### Stated task 1
Answer these from the Ojo Caliente piece:
(a) How far, and in which direction, is Ojo Caliente from Santa Fe?
(b) What name did the Spaniards give the hot springs, and what does it mean?
(c) In what year was the current hotel built?
### Stated task 2
Reproduce the part of the Ojo Caliente piece that opens with the words containing "This is an old" and closes with "refresh the bathers.".
### Stated task 3
In the Ojo Caliente piece, why must hotel guests shower in the new facilities near the hot waters?

### Page excerpt
--- Start ---
|Entry to Ojo Caliente
I’m not generally a spa person although I like the acronym, “Salus per Aquas” or health through water. They’re usually too intimidating and rich for my taste. But trust New Mexico to blend the funky with the fabulous at Ojo Caliente, a resort/spa 50 miles northwest of Santa Fe.
This is an old place. Hundreds of years ago, the ancestors of the Tewa tribe lived near the hot waters in the thousands, building pueblos nearby. In the 1500’s, Spaniards passed through and named the hot springs “Ojo Caliente” or“hot eye”. They were impressed with the powerful chemicals contained in the waters and valued by the natives. Today, those minerals of lithium, iron, soda, and arsenic are still believed to rejuvenate and refresh the bathers.
|Porch on Historic Hotel
Ojo claims to be America’s oldest health spa. In 1868, Antonio Joseph, New Mexico’s first territorial representative to Congress, opened a spa here with overnight lodging. Known for its curing of invalids, the sanatarium attracted the ill from around the country. The current hotel, built in 1916, is creeping up on its 100th birthday. Traces of its earlier days remain with real room keys, creaky, wooden hallways, transom windows above the doors, quilt covered beds, and small baths without showers. One is required to shower in the new facilities close to the hot waters. With no TV or radio, reading is encouraged in the room’s rocking chair.
--- End ---
### Source material
--- Start ---
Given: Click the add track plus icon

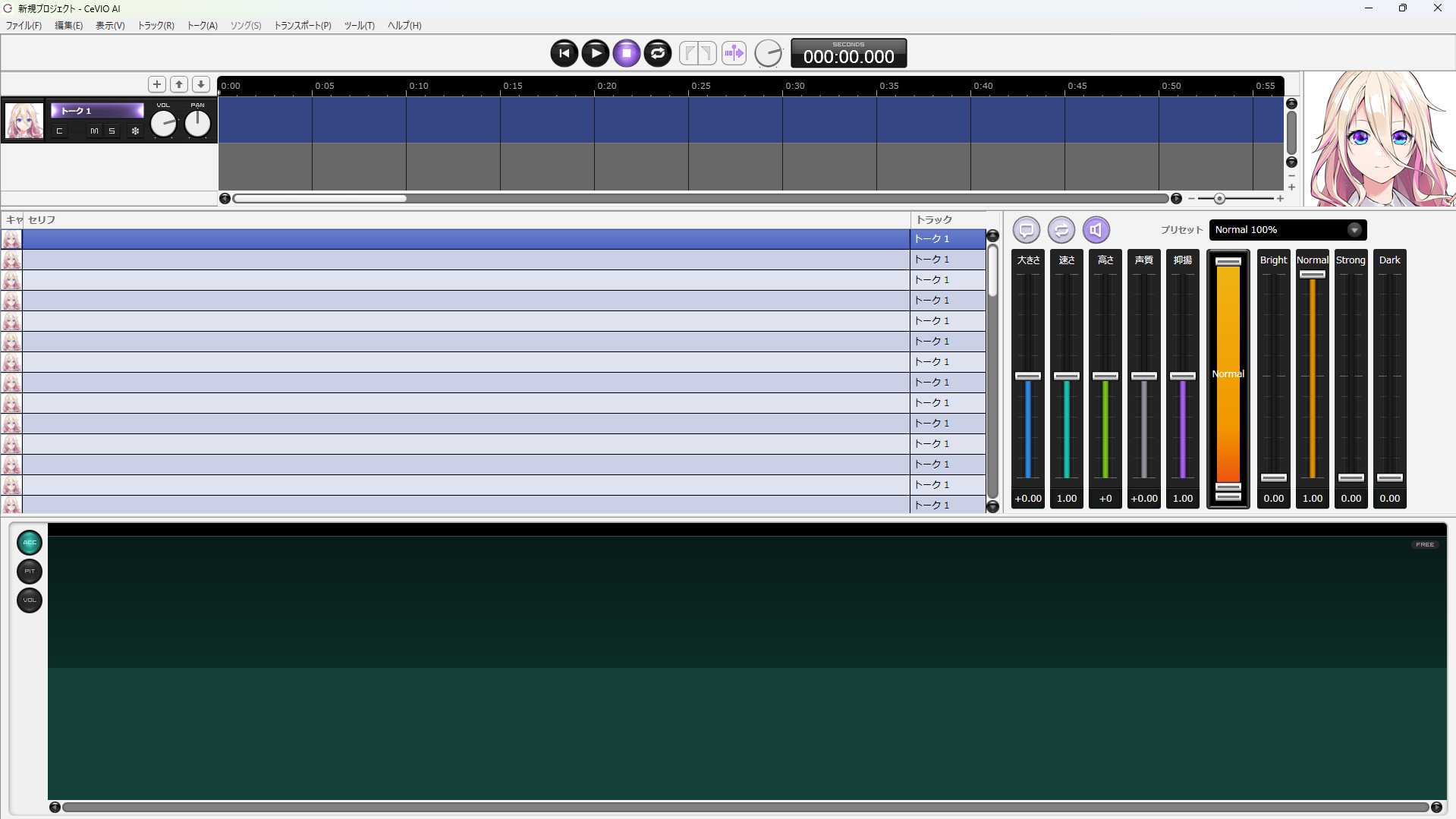Looking at the screenshot, I should point(156,84).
--- End ---
### Complete output 1
(a) 50 miles northwest of Santa Fe.
(b) "Ojo Caliente," meaning "hot eye."
(c) 1916.

### Complete output 2
This is an old place. Hundreds of years ago, the ancestors of the Tewa tribe lived near the hot waters in the thousands, building pueblos nearby. In the 1500’s, Spaniards passed through and named the hot springs “Ojo Caliente” or“hot eye”. They were impressed with the powerful chemicals contained in the waters and valued by the natives. Today, those minerals of lithium, iron, soda, and arsenic are still believed to rejuvenate and refresh the bathers.

### Complete output 3
The rooms in the 1916 hotel keep features from its earlier days, including small baths without showers. Guests therefore have to use the new facilities close to the hot waters.